- WHAT IS REQUIRED:
Copy out again, unchanged, the listing below from the line that has "Viewport: 1664px width, 1198px height." through the line that has "Task: Click the settings list scroll up arrow".

- RECORDS SUPPLIED:

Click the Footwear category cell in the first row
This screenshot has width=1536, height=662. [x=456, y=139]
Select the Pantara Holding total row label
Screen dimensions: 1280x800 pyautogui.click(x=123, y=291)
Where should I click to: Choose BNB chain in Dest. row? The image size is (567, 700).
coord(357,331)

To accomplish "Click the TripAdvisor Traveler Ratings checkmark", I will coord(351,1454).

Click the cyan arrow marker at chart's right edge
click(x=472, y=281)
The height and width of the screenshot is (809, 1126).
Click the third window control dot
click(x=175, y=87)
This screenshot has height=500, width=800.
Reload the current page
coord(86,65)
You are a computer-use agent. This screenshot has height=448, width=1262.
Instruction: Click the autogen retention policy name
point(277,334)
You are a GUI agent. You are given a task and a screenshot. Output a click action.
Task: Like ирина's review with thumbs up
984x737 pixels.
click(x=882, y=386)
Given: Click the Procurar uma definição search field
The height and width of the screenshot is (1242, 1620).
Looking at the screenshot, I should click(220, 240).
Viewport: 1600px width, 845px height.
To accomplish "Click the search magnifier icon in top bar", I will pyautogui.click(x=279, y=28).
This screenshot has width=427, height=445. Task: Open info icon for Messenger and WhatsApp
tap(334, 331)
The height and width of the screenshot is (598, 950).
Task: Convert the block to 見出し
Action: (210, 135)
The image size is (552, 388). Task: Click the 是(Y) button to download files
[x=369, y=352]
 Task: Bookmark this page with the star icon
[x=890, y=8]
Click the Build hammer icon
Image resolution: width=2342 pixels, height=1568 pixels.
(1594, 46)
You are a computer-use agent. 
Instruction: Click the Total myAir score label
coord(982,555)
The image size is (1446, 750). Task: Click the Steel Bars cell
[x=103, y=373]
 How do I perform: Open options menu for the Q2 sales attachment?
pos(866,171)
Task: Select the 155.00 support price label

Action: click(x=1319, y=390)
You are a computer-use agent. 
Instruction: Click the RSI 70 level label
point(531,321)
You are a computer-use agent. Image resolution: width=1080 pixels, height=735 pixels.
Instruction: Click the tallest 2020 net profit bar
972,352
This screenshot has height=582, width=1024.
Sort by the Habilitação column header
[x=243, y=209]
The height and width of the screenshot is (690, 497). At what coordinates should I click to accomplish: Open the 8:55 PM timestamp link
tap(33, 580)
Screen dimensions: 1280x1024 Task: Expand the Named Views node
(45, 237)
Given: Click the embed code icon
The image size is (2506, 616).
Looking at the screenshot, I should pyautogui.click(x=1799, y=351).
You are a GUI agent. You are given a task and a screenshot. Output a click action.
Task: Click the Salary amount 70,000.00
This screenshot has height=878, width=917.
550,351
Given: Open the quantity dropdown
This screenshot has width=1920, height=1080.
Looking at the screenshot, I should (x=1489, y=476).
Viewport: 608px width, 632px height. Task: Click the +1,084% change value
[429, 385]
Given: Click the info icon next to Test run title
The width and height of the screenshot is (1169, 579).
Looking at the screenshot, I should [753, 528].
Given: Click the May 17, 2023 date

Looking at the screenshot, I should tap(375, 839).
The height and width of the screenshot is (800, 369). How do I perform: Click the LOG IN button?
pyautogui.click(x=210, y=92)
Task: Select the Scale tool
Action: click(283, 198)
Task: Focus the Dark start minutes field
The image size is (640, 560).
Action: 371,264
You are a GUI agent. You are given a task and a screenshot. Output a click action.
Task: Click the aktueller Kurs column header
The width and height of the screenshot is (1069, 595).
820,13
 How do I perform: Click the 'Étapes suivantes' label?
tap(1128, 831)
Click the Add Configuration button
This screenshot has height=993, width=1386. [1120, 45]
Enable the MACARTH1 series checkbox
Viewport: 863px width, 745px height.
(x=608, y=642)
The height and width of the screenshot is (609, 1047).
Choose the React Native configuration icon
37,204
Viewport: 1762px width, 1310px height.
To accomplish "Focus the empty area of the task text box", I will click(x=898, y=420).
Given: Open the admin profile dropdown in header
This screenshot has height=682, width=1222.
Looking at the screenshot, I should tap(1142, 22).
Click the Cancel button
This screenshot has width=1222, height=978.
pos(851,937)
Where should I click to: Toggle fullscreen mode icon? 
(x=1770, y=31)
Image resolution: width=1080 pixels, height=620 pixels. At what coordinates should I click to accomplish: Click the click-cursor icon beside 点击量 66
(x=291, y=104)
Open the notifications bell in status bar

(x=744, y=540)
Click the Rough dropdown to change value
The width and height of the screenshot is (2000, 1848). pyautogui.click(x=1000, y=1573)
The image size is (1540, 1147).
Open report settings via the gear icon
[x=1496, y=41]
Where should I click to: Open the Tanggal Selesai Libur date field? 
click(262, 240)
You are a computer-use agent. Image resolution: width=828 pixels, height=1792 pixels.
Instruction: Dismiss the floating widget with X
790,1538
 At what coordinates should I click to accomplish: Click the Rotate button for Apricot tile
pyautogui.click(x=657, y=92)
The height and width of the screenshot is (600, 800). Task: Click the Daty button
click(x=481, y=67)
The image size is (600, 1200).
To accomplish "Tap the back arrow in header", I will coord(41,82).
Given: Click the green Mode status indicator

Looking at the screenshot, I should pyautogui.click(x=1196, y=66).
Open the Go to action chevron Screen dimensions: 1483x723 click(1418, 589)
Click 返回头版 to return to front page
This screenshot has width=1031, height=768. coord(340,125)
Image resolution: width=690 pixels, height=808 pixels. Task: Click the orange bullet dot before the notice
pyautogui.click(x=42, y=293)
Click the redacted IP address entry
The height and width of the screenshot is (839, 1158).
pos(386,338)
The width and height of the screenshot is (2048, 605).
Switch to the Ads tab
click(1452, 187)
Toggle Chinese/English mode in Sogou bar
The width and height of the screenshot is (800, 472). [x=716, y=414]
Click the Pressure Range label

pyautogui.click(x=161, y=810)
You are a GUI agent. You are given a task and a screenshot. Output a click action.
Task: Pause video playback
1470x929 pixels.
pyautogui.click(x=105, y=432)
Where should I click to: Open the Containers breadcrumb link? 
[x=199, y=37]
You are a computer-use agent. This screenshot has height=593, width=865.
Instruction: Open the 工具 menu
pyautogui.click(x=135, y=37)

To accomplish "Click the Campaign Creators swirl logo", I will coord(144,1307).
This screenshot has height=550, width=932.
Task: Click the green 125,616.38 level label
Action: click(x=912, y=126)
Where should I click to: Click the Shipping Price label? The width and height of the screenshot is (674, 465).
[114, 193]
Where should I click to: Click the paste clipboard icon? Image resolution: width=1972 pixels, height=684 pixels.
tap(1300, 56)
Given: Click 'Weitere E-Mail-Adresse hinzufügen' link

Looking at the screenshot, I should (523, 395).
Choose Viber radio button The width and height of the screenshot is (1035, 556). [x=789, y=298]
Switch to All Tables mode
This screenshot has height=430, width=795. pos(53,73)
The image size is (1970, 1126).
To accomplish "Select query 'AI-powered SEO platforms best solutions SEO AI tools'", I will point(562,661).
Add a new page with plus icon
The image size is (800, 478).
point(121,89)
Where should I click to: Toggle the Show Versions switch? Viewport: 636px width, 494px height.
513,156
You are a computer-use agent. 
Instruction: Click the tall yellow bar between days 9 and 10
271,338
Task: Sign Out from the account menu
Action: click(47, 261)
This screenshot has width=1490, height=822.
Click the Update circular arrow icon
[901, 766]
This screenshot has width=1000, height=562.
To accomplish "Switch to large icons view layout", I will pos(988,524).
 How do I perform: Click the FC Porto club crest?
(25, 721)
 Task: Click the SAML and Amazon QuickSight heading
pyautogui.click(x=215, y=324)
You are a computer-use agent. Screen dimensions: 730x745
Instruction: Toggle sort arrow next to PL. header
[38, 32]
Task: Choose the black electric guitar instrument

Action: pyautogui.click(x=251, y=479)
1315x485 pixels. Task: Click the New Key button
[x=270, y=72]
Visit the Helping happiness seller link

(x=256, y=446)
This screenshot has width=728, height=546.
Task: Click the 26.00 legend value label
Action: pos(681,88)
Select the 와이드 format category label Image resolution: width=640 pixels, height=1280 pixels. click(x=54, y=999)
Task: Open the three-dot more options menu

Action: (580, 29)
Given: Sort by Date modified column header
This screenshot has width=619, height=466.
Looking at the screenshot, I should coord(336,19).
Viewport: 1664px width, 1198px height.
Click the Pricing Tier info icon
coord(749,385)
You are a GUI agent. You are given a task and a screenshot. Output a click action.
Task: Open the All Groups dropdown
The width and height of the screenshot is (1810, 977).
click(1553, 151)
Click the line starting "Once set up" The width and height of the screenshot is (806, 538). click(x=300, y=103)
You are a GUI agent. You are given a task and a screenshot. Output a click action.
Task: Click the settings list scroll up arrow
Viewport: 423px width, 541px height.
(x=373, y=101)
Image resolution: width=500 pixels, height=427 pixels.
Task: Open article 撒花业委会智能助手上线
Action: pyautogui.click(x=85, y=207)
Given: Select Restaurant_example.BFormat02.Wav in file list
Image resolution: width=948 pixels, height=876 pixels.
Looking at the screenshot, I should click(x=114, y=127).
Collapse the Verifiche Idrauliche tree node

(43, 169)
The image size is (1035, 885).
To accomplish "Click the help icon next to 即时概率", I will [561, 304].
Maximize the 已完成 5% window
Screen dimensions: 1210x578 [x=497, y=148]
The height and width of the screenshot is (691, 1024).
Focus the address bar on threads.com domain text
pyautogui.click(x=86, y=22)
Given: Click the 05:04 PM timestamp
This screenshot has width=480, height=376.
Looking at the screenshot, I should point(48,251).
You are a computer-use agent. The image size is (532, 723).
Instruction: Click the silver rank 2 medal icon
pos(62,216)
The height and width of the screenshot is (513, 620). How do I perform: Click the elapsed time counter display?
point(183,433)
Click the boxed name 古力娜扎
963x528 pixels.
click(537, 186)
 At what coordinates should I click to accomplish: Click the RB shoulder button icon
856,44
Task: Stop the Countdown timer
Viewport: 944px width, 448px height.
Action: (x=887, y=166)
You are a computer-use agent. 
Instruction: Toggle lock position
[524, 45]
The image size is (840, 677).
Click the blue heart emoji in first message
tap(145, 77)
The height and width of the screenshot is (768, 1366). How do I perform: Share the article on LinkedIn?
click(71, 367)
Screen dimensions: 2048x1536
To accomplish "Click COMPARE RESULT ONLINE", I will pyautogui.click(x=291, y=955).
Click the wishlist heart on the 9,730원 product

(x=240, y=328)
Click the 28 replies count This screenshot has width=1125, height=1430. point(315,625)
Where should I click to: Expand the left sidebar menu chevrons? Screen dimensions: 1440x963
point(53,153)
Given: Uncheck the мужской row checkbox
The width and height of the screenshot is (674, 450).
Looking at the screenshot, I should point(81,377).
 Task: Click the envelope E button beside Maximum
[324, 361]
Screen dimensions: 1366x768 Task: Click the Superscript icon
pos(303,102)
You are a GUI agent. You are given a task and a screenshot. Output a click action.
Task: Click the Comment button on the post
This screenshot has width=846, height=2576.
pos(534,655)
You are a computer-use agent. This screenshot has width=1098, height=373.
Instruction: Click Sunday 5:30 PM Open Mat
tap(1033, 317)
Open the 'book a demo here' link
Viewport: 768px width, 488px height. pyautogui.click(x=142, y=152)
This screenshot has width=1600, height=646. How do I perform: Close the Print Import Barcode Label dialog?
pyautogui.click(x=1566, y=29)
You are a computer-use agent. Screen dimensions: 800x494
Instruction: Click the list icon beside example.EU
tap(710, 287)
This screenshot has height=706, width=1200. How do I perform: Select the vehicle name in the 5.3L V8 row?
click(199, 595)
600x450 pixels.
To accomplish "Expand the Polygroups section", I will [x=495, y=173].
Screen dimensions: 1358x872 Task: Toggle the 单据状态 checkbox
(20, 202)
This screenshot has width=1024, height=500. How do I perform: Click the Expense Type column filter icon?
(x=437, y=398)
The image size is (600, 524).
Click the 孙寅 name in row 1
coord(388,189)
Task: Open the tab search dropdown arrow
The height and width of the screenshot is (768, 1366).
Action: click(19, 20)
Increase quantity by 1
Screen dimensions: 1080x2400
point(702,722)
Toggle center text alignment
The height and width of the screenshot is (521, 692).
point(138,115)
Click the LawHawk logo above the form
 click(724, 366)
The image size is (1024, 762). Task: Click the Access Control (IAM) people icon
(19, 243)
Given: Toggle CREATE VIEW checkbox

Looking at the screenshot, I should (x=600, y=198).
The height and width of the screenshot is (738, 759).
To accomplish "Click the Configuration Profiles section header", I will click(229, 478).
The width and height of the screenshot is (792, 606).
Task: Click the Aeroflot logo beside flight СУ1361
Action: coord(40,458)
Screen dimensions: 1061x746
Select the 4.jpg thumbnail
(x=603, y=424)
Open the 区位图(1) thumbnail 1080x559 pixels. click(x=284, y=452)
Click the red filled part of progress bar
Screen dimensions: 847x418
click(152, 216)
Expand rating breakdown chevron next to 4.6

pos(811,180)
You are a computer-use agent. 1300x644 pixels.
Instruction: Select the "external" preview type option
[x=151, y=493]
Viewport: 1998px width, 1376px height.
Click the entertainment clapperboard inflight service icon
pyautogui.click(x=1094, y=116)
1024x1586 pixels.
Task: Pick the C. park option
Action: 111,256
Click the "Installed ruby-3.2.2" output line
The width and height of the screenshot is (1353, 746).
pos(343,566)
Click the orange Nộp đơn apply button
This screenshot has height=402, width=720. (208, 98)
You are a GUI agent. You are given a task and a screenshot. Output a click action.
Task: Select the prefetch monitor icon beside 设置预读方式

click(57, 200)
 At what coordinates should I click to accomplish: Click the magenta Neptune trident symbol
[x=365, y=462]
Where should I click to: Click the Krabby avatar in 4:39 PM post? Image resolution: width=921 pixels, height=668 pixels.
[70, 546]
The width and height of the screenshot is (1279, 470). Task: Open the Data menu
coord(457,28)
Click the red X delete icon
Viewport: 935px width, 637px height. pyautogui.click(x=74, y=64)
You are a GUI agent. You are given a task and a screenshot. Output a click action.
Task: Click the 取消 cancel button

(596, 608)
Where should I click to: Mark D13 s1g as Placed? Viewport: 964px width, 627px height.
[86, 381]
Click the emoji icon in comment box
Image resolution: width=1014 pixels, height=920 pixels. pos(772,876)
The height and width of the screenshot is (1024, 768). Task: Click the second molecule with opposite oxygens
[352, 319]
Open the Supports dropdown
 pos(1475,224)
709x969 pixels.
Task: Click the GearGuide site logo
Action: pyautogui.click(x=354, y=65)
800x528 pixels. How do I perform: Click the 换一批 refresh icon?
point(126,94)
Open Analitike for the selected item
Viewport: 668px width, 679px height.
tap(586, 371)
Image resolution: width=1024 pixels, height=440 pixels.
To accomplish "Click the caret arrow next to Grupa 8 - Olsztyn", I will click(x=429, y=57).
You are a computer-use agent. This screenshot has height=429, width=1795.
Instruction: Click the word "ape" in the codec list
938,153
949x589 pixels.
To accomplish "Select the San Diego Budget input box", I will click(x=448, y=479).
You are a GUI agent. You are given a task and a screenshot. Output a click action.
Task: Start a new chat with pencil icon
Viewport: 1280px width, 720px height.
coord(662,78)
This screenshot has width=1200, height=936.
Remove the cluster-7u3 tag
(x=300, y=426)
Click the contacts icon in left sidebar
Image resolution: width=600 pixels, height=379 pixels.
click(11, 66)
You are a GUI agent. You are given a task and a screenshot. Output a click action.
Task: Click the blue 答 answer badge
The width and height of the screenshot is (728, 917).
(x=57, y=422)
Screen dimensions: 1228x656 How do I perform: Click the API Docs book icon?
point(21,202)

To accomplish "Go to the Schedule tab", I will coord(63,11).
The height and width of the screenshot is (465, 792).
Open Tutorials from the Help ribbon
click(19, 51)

- SOLUTION FOR THIS EXERCISE:
Viewport: 1664px width, 1198px height.
Click the Pricing Tier info icon
coord(749,385)
You are a GUI agent. You are given a task and a screenshot. Output a click action.
Task: Open the All Groups dropdown
The width and height of the screenshot is (1810, 977).
click(1553, 151)
Click the line starting "Once set up" The width and height of the screenshot is (806, 538). click(x=300, y=103)
You are a GUI agent. You are given a task and a screenshot. Output a click action.
Task: Click the settings list scroll up arrow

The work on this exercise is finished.